- Extract to read

Adler Neves dac3846c9c | ||
---|---|---|
.gitignore | ||
Makefile | ||
README.md | ||
query1.sql | ||
query2.sql | ||
tosqlite.py |
README.md
SQL Linear Regressor
This project is a Proof-of-Cocept that has the goal to demonstrate that SQL can be used to do really basic regression workloads that are barely useful for more complex scenarios, such as Linear Regression.
As linear regression technically counts as some very primitive sort of machine learning, this implies that pretty much every SQL database in production is able to do machine learning.
Query template
WITH R AS (
select <FIELD_X> AS x, <FIELD_Y> AS y from athlete_events
), T1 AS (
select x, y from R where x is not null and y is not null
), Txx AS (
select x*x AS xx from T1
), Txy AS (
select x*y AS xy from T1
), Tsumxx AS (
select SUM(xx) AS sumxx from Txx
), Tsumxy AS (
select SUM(xy) AS sumxy from Txy
), Tsumx AS (
select SUM(x) AS sumx from T1
), Tsumy AS (
select SUM(y) AS sumy from T1
), Tcnt AS (
select COUNT(1) AS cnt from T1
), Tslope AS (
select ((cnt * sumxy) - (sumx * sumy)) / ((cnt * sumxx) - (sumx * sumx)) AS slope from Tcnt
LEFT JOIN Tsumxx ON (1=1)
LEFT JOIN Tsumxy ON (1=1)
LEFT JOIN Tsumx ON (1=1)
LEFT JOIN Tsumy ON (1=1)
), Tintercept AS (
select (sumy - (slope * sumx)) / cnt AS intercept from Tcnt
LEFT JOIN Tsumx ON (1=1)
LEFT JOIN Tsumy ON (1=1)
LEFT JOIN Tslope ON (1=1)
)
select slope, intercept from Tslope join Tintercept on (1=1)
;
Replace <FIELD_X>
and <FIELD_Y>
with the desired fields of a table.
In case you forgot, the formula is y = slope * x + intercept
, or f(x) = slope * x + intercept
.
Query performance complexity
It mainly depends on the number of lines in the table.
It calculates 5 "variables" at O(lines) cost, which can all be calculated in the same table scan if the query planner is competent enough, and then does some math (O(1) cost).

- Jobs
- A) Answer the following questions using the SQL regression README.
(i) From which table does the query template select its fields?
(ii) On what does the query's performance complexity mainly depend?
(iii) How many "variables" does the query calculate at O(lines) cost?
- B) Copy the passage of the SQL regression README starting at "LEFT JOIN Tsumxy" and ending at "Tintercept on (1=1)".
The entries are drawn from a source separate from the SQL regression README.

- Extracted entries
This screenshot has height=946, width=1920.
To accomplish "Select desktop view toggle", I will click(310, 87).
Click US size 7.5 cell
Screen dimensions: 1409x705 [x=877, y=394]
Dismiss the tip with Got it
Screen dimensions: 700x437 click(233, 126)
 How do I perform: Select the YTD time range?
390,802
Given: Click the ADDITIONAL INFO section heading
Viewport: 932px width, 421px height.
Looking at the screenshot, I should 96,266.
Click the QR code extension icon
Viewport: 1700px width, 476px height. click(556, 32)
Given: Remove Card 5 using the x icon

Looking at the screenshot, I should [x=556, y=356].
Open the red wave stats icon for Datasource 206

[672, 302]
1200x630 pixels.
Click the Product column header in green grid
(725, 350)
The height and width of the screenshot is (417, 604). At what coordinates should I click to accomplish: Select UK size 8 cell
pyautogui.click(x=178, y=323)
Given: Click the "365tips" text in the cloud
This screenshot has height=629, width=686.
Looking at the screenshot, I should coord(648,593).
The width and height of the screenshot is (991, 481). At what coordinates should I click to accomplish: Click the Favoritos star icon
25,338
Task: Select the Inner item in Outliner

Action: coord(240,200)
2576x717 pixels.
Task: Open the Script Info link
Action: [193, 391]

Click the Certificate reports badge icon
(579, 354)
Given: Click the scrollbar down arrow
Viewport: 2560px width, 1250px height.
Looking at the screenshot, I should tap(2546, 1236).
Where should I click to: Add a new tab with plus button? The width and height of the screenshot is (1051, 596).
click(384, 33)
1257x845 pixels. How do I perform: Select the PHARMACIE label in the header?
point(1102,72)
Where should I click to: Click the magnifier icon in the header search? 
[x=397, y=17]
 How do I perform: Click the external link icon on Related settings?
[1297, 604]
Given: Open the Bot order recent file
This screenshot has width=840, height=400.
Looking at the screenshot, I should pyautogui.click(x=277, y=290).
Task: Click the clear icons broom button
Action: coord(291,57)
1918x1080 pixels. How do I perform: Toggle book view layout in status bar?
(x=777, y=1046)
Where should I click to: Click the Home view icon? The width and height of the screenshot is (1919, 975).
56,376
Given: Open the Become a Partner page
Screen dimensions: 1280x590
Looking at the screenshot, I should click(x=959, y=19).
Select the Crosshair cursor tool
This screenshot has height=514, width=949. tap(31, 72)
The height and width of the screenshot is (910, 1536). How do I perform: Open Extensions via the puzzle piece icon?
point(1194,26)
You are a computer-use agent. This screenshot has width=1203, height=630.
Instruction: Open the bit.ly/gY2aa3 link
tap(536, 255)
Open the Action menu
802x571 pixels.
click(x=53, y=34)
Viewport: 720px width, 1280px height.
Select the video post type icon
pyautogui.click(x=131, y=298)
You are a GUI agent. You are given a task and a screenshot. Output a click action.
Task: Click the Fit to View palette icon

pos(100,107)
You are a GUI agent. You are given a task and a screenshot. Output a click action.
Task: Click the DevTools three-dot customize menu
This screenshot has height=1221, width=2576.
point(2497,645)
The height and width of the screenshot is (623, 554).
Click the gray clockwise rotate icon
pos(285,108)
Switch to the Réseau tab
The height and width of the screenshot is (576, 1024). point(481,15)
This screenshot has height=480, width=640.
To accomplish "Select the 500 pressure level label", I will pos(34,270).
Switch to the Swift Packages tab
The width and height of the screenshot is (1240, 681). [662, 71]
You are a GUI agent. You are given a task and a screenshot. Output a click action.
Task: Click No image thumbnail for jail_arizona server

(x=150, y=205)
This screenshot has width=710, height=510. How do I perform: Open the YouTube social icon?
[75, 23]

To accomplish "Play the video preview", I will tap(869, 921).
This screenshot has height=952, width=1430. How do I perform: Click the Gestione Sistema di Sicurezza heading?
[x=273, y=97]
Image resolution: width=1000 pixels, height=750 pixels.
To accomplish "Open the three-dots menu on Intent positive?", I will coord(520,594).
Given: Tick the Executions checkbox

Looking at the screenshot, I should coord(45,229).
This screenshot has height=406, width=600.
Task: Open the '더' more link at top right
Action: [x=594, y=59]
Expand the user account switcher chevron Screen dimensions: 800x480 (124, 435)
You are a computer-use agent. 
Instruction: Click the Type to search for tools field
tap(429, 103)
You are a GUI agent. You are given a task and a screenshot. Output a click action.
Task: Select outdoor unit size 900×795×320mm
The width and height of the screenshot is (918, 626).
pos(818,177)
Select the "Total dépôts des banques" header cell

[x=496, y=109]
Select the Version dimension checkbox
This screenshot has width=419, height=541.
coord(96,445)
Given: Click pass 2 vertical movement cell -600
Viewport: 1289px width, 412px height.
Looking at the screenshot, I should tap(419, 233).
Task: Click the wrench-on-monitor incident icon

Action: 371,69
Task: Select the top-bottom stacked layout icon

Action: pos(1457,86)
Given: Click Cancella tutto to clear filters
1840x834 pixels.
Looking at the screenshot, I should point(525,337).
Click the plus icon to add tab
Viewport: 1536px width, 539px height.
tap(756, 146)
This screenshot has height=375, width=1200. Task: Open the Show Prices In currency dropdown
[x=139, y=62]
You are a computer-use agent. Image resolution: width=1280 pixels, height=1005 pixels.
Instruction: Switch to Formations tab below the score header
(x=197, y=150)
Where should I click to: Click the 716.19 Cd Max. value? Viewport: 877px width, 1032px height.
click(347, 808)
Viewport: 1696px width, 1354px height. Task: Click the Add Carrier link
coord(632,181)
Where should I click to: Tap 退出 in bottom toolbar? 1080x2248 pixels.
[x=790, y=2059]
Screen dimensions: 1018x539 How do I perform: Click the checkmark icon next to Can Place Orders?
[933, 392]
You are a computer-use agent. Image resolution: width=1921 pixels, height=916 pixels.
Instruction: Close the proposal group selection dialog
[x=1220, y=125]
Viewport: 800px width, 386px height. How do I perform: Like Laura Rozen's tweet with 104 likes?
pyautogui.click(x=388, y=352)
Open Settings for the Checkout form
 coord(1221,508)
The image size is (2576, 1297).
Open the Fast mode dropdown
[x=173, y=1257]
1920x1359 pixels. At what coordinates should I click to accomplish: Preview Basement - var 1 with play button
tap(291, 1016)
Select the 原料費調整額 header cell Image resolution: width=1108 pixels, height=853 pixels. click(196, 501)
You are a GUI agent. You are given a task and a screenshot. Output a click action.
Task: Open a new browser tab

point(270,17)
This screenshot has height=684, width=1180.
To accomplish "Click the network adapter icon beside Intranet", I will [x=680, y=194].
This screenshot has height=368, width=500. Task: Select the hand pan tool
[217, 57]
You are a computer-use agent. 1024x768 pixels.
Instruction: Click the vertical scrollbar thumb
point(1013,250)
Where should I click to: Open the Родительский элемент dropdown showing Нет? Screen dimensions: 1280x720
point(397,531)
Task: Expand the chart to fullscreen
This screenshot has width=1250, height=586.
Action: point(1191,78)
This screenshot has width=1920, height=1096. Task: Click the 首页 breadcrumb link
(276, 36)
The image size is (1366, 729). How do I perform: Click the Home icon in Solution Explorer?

- Responses by task
- A)
(i) athlete_events
(ii) The number of lines in the table
(iii) 5

- B)
LEFT JOIN Tsumxy ON (1=1)
LEFT JOIN Tsumx ON (1=1)
LEFT JOIN Tsumy ON (1=1)
), Tintercept AS (
select (sumy - (slope * sumx)) / cnt AS intercept from Tcnt
LEFT JOIN Tsumx ON (1=1)
LEFT JOIN Tsumy ON (1=1)
LEFT JOIN Tslope ON (1=1)
)
select slope, intercept from Tslope join Tintercept on (1=1)